Selon Soichi Wakatsuki, professeur au SLAC et à Stanford, le problème concerne KIX, une partie de la protéine de liaison CREB (CBP) que les cellules cancéreuses de la LMA utilisent pour transcrire des gènes importants pour la croissance et la survie. Si les chercheurs comprenaient mieux sa structure, ils pourraient concevoir des médicaments qui inhibent KIX et empêchent les cellules cancéreuses de se répliquer. Mais les efforts déployés pour étudier la protéine par cristallographie aux rayons X n’ont pas abouti : La taille relativement importante de la molécule – selon les normes de la cristallographie – la rend plus difficile à cristalliser, et même lorsqu’elle l’a été, les particularités de ce processus ont rendu plus difficile l’analyse des parties de KIX que les concepteurs de médicaments aimeraient cibler.

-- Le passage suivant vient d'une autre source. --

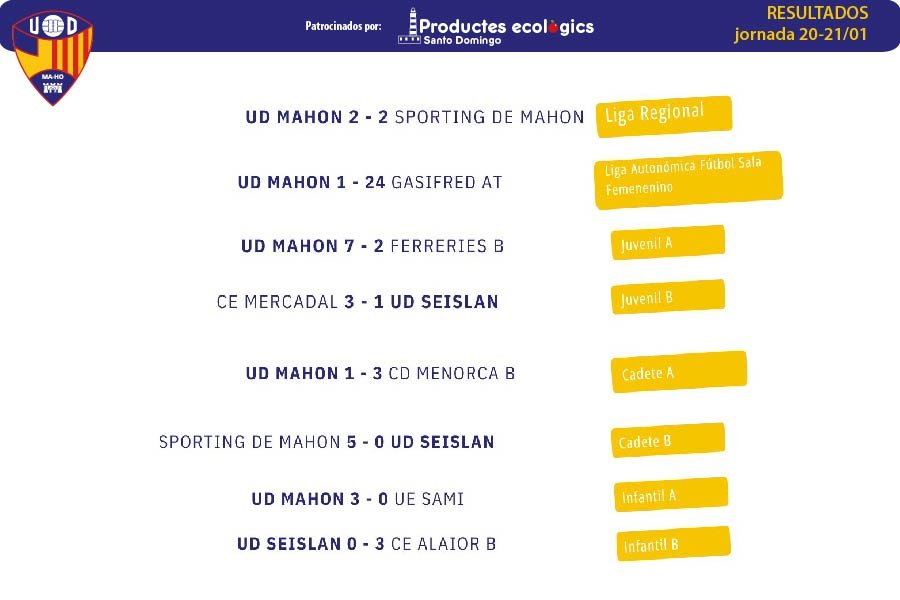Image resolution: width=900 pixels, height=600 pixels.
Task: Click the UD Mahon club crest logo
Action: (52, 57)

En même temps, la protéine KIX est un peu trop petite en soi pour être étudiée efficacement avec la cryo-EM. Pour obtenir de bonnes images d’une protéine avec la cryo-EM, explique Wakatsuki, il faut être capable de localiser de nombreuses copies de la protéine dans une image de microscope électronique, puis de déterminer comment elles sont orientées – si elles sont pliées dans un sens ou dans l’autre, etc. Ce n’est qu’en trouvant et en alignant de nombreuses images d’une protéine que les méthodes de cryo-EM permettent d’obtenir des structures à haute résolution. La taille relativement petite de KIX – par rapport aux normes de cryo-EM – rend cette tâche difficile. Une autre option, la résonance magnétique nucléaire, a été utilisée pour déterminer la structure de la protéine KIX lorsqu’elle est liée à d’autres molécules naturelles, mais cette méthode nécessite une préparation et une analyse approfondies. Elle est donc loin d’être idéale pour déterminer rapidement la structure des molécules et, par conséquent, pour étudier les effets d’éventuels médicaments inhibiteurs de la protéine KIX.

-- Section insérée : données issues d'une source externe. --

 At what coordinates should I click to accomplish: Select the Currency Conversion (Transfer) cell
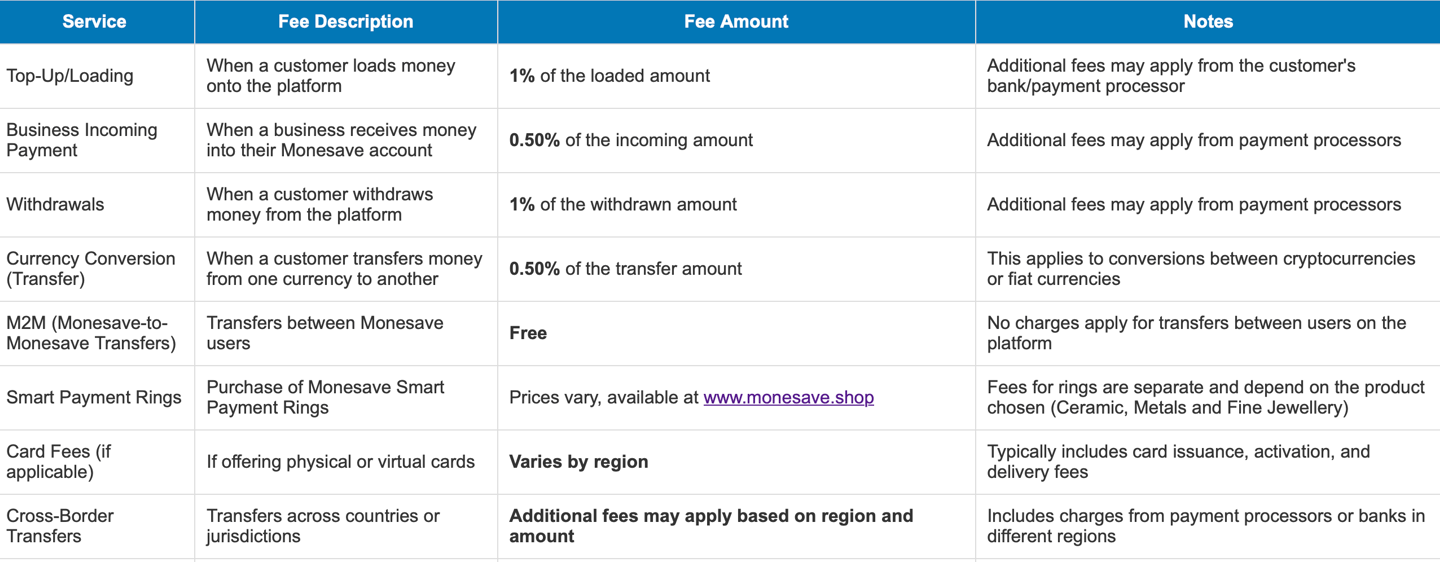click(x=97, y=268)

La solution est venue à Wakatsuki et Zhang – qui travaillait dans le laboratoire de Wah Chiu, professeur au SLAC et à Stanford – lors d’un déjeuner à Tokyo, où ils travaillaient sur un autre projet : Ils ont pris en sandwich des lots de protéines KIX entre une molécule centrale en forme de boule et une cage moléculaire extérieure. Cette “double enveloppe” étant beaucoup plus grande que les molécules KIX individuelles, il serait plus facile de la repérer et de l’orienter dans les images cryo-EM, ce qui faciliterait l’obtention d’images à haute résolution des molécules KIX elles-mêmes.

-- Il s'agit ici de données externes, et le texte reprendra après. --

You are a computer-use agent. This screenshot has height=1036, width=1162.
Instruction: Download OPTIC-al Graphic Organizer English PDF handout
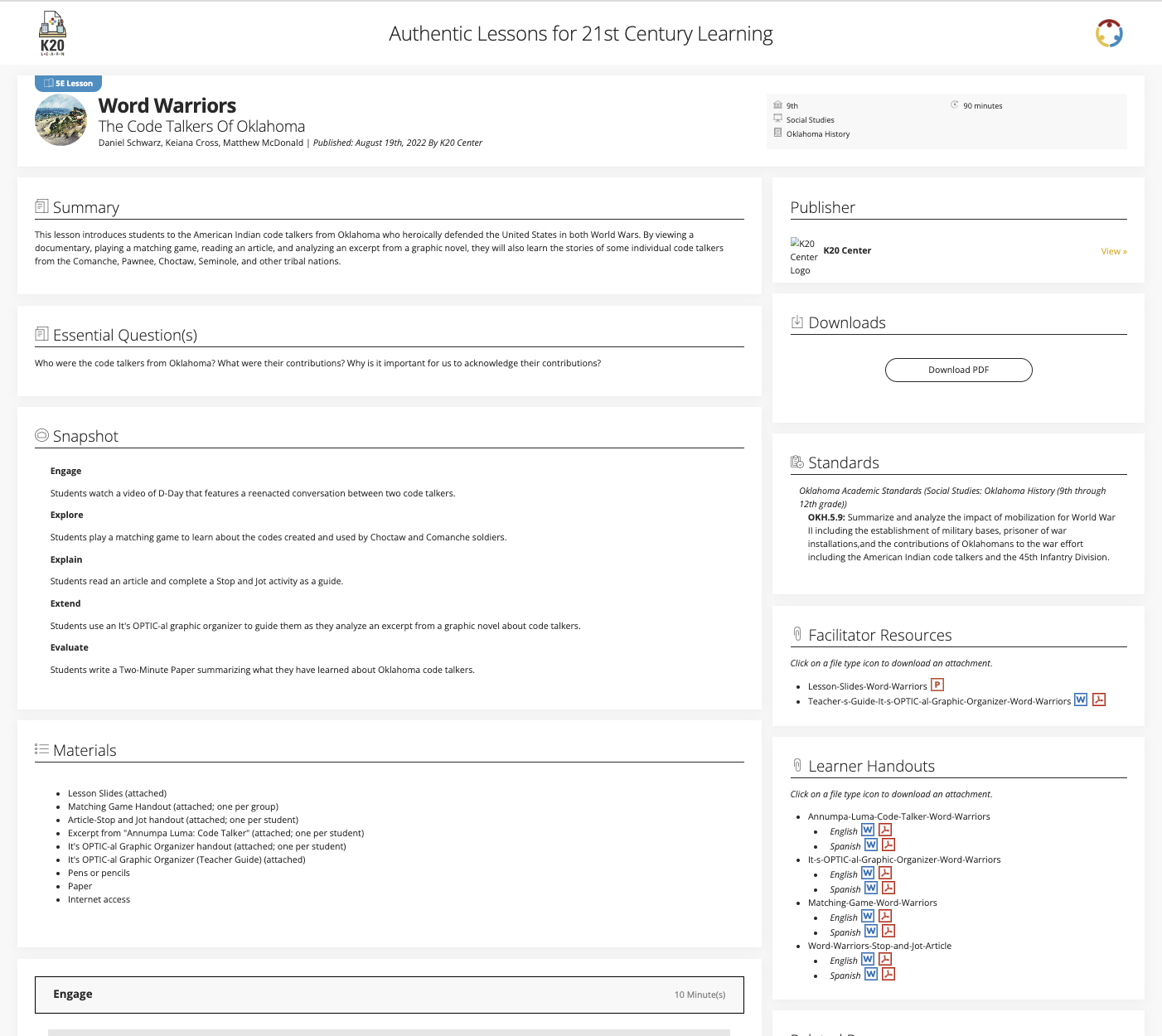click(885, 873)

En plus d’observer la structure de KIX, Wakatsuki a déclaré que son laboratoire et celui de Chiu ont travaillé avec Sakamoto et Ron Dror, professeur d’informatique à Stanford, et ont pu ajouter d’autres molécules au mélange pour voir si elles pouvaient se lier à KIX et potentiellement inhiber sa fonction. L’équipe rapporte qu’elle a déjà réussi à rendre cette liaison environ 200 fois plus forte, ce qui pourrait aider les scientifiques…développer des médicaments qui sont efficaces à des doses plus faibles. “Le nom du jeu est de trouver des composés qui inhibent KIX à des concentrations plus faibles”, a déclaré Wakatsuki. “Ce n’est pas encore suffisant, mais nous avons fait des progrès”.

Les résultats de l’équipe suggèrent également que cette méthode pourrait s’avérer utile pour d’autres protéines de taille intermédiaire qui sont difficiles à étudier avec la cryo-EM ou la cristallographie aux rayons X – y compris, peut-être, certaines protéines virales. “Nous allons de l’avant pour étendre l’applicabilité de cette approche”, a déclaré Wakatsuki.

La recherche a été financée par les National Institutes of Health, la Pediatric Cancer Research Foundation, le Maternal Child Health Research Institute, l’Université de Stanford et la Leukemia and Lymphoma Society. Zhang a reçu un financement de démarrage de l’Université des sciences et de la technologie de Chine.

Référence : “Cryo-EM, Protein Engineering, and Simulation Enable the Development of Peptide Therapeutics against Acute Myeloid Leukemia” par Kaiming Zhang, Naoki Horikoshi, Shanshan Li, Alexander S. Powers, Mikhail A. Hameedi, Grigore D. Pintilie, Hee-Don Chae, Yousuf A. Khan, Carl-Mikael Suomivuori, Ron O. Dror, Kathleen M. Sakamoto, Wah Chiu et Soichi Wakatsuki, 7 février 2022, ACS Central Science.